**WORK REQUEST:**
In the records below, some lines contain the word "will". Copy each of them.

::::::

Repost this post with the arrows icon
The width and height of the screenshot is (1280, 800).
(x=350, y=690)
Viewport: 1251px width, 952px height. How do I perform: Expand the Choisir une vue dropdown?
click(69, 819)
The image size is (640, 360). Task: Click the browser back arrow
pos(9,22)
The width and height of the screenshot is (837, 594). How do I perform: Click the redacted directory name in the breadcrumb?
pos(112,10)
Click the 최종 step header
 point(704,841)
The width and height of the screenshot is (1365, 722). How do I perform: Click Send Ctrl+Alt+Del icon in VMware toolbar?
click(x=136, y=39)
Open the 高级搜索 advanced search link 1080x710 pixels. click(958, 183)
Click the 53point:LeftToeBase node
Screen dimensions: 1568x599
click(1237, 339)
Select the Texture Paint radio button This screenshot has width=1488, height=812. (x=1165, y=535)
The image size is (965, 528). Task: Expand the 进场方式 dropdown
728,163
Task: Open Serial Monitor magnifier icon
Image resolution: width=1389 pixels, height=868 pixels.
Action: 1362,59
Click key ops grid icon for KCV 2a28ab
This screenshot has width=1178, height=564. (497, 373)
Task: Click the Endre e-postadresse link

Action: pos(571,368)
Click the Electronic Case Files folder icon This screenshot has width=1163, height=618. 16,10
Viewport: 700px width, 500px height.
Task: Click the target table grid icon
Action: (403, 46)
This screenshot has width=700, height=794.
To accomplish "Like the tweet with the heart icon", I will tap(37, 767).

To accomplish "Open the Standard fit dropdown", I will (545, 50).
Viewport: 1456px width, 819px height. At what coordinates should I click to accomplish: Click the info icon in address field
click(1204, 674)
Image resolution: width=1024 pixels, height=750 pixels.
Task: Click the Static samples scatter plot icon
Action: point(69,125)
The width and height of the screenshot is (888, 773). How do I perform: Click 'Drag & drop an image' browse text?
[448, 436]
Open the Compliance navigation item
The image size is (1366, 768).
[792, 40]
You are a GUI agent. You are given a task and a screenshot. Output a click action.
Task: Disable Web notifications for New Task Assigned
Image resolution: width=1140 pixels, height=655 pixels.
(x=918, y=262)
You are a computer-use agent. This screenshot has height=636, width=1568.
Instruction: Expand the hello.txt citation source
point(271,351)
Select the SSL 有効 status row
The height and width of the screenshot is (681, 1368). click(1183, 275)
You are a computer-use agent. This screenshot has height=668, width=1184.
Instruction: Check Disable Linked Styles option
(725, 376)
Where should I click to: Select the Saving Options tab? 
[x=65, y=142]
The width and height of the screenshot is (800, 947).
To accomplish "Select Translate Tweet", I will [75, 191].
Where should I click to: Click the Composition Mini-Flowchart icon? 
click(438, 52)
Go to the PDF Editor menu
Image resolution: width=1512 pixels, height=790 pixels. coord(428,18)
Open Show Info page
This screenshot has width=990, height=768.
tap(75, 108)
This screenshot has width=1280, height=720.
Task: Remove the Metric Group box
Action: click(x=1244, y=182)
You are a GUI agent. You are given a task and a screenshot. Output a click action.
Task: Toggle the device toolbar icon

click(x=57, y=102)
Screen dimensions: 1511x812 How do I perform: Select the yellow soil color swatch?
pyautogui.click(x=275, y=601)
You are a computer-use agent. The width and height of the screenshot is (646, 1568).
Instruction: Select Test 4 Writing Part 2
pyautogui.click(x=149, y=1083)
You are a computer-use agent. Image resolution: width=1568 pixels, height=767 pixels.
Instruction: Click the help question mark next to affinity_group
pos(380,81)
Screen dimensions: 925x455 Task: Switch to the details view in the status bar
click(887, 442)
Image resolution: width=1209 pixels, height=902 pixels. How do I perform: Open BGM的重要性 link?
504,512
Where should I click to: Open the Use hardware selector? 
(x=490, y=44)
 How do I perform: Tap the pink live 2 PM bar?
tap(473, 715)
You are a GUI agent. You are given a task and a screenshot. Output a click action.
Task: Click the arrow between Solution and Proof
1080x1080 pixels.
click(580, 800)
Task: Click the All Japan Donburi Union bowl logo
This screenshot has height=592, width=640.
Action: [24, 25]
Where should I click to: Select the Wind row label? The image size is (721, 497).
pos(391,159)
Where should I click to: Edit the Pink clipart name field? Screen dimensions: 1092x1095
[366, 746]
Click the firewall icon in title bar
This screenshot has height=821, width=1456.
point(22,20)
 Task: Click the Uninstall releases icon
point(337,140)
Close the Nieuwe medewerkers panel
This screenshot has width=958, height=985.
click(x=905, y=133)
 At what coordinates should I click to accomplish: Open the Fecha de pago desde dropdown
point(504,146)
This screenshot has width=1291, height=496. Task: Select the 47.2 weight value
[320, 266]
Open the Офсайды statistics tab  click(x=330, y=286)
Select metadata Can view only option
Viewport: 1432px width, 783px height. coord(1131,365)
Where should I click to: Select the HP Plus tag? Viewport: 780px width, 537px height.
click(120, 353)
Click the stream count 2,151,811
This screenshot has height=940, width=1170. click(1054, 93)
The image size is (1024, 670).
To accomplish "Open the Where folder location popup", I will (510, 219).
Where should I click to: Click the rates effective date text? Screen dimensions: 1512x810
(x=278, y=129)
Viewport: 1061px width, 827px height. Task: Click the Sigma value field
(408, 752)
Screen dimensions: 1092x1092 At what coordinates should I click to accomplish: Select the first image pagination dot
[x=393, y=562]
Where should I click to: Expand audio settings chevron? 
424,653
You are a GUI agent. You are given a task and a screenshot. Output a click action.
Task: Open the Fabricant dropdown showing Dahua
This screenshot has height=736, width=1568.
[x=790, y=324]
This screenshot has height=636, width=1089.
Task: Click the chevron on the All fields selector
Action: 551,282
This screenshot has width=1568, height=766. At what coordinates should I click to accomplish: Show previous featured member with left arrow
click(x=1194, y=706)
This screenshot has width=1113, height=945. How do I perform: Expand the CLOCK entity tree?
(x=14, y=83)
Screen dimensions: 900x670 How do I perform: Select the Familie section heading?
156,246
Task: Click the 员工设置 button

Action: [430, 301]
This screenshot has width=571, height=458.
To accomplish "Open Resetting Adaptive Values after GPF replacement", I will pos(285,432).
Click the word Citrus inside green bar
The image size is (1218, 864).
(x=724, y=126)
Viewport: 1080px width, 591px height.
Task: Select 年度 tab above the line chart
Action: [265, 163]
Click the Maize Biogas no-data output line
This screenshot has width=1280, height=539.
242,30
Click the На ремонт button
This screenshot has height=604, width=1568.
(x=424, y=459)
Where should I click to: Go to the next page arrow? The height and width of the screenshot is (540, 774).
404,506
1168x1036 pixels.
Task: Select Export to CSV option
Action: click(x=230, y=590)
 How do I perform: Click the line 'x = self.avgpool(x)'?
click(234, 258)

::::::

**ANSWER FOR THIS EXERCISE:**
To accomplish "Like the tweet with the heart icon", I will tap(37, 767).
To accomplish "Open the Standard fit dropdown", I will (545, 50).
To accomplish "Select Translate Tweet", I will [75, 191].
To accomplish "Open the Where folder location popup", I will (510, 219).
To accomplish "Open Resetting Adaptive Values after GPF replacement", I will pos(285,432).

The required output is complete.